**Task brief**
Write out exactly the lines from the one with "Task: Expand arrow" through the last line of the data below, but not the pictures.

Stored entries:
<<<<
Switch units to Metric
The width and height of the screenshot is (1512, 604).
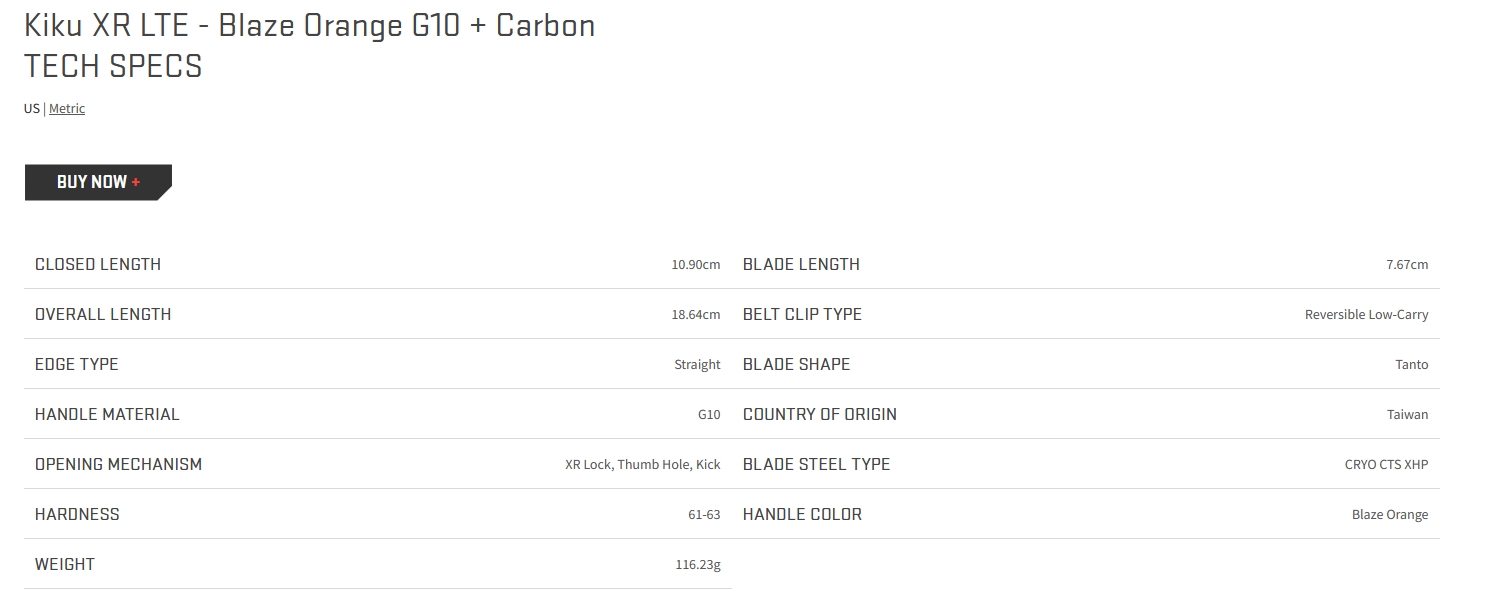(x=67, y=109)
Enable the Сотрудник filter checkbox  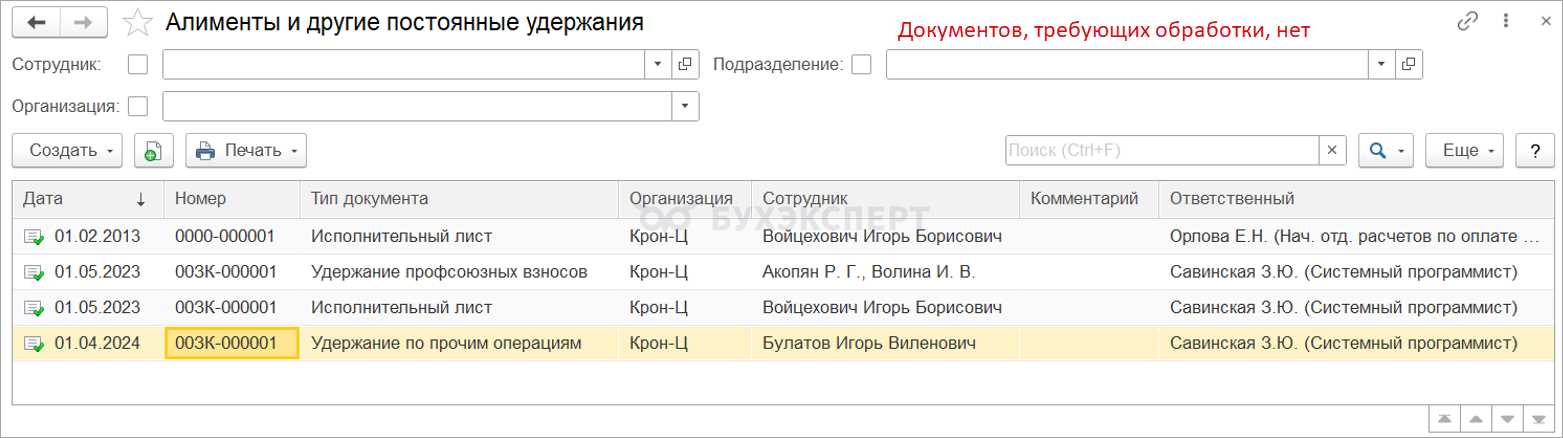139,64
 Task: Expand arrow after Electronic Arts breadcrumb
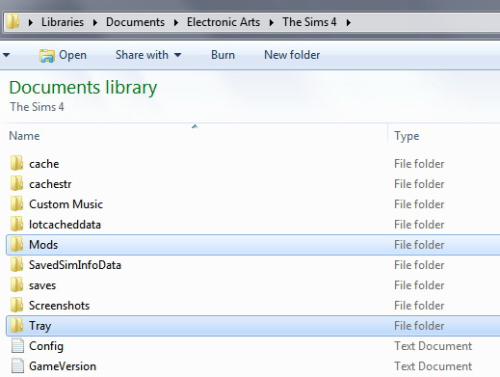point(271,23)
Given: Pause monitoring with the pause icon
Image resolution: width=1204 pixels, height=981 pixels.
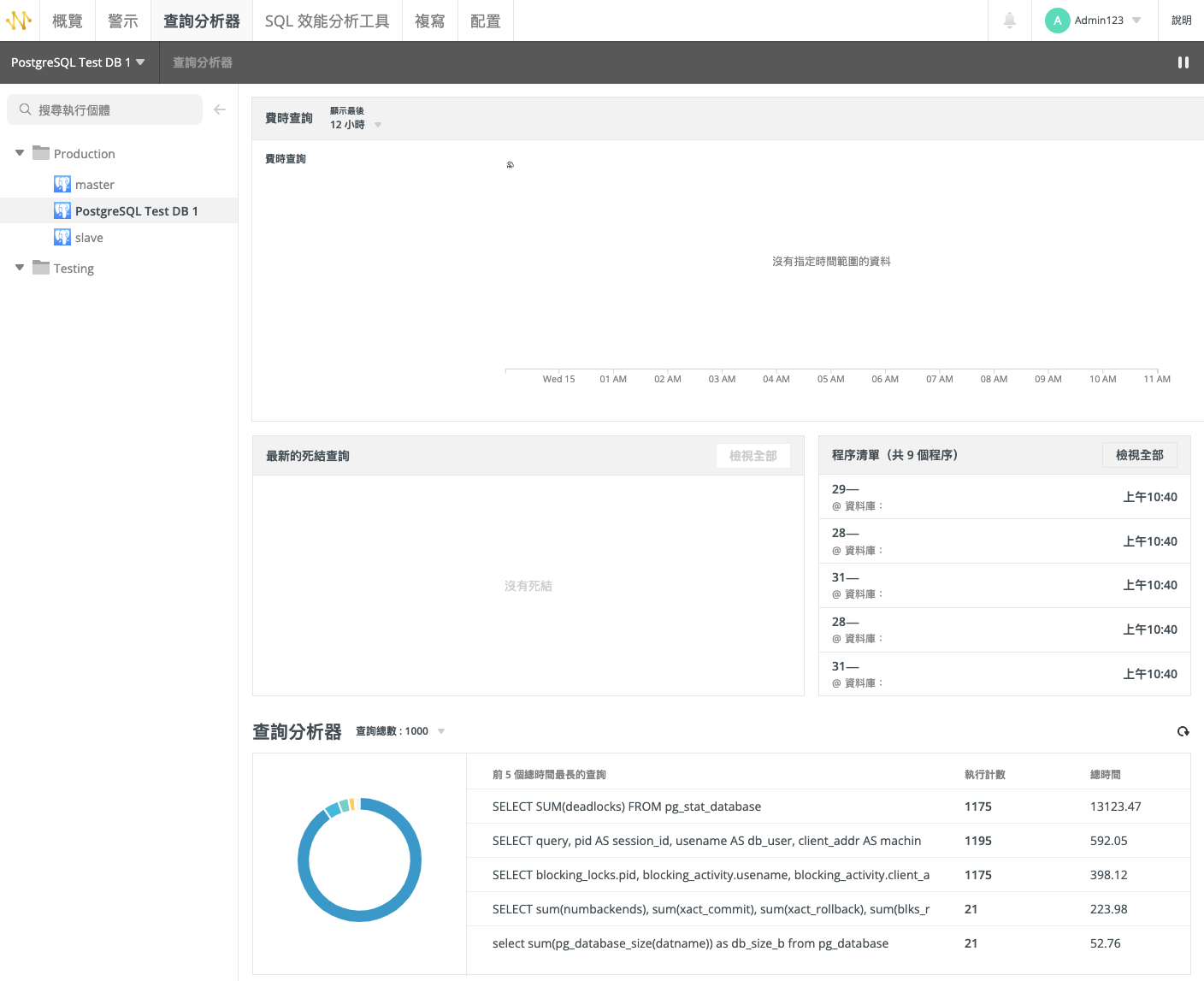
>>>>
**Solution to this exercise**
 Task: Expand arrow after Electronic Arts breadcrumb
point(271,23)
Given: Pause monitoring with the pause icon
Image resolution: width=1204 pixels, height=981 pixels.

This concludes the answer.